School of Medicine

Wayne State University School of Medicine

Amyotrophic Lateral Sclerosis (ALS)

Amyotrophic lateral sclerosis (ALS), often referred to as "Lou Gehrig's Disease," is a progressive neurodegenerative disease that affects nerve cells in the brain and the spinal cord. Motor neurons reach from the brain to the spinal cord and from the spinal cord to the muscles throughout the body. The progressive degeneration of the motor neurons in ALS eventually leads to their death. When the motor neurons die, the ability of the brain to initiate and control muscle movement is lost. With voluntary muscle action progressively affected, patients in the later stages of the disease may become totally paralyzed.

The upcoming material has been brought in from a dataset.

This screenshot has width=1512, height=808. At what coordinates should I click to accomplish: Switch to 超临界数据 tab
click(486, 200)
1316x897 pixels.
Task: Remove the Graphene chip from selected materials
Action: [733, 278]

As motor neurons degenerate, they can no longer send impulses to the muscle fibers that normally result in muscle movement. Early symptoms of ALS often include increasing muscle weakness, especially involving the arms and legs, speech, swallowing or breathing. When muscles no longer receive the messages from the motor neurons that they require to function, the muscles begin to atrophy (become smaller). Limbs begin to look "thinner" as muscle tissue atrophies.

While there is not a cure or treatment today that halts or reverses ALS, there is one FDA approved drug, Riluzole that modestly slows the progression of ALS as well as several other drugs in clinical trials that hold promise.

Our Laboratory Investigates:

Quantification of tissue injury and develop an MR imaging biomarker that can be employed in early stage pilot studies of promising compounds in ALS. By having a reliable biomarker, more potential drugs for ALS could be examined in less time requiring fewer patients. Our lab has developed multiple MRI approaches that focus on quantifying motor neuron injury including MRS, DTI, and MTR.

Single voxel 1H-MRS showing pons in VOI (voxel of interest outlined in square)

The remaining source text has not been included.